Attraverso Vodafone Bot, l’azienda intende creare un nuovo touch point conversazionale, che possa supportare i clienti, a cominciare dalle esigenze di customer care, ma non solo. “Dato che la maggior parte delle persone che si rivolge a un’impresa di telefonia e internet lo fa per lamentare qualche problema di servizio - ha spiegato Vironda - abbiamo scelto di lavorare molto sul tono di voce (la conversazione non è solo testuale, ma anche vocale, ndr) e sulle capacità discorsive, anche ironiche, del chatbot, che deve essere in grado di risolvere problemi concreti e rimandare a un consulente umano, al sito e all’app ufficiale, per tutto ciò che non può gestire direttamente”.

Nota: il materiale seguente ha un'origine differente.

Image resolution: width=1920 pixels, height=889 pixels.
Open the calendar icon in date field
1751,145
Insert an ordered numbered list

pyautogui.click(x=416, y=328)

Da segnalare anche l’intervento di Pietro Leo, executive architect Ibm, il quale ha raccontato il caso di Watson, l’intelligenza artificiale sviluppata da Ibm, che risponde alle domande sulle previsioni meteo, attraverso un chatbot che si appoggia a Facebook Messenger. A far la differenza la capacità del sistema di imparare le preferenze dell’utente e di proporre servizi personalizzati, come per esempio l’indicazione delle ricette culinarie più adatte con le condizioni meteorologiche rilevate.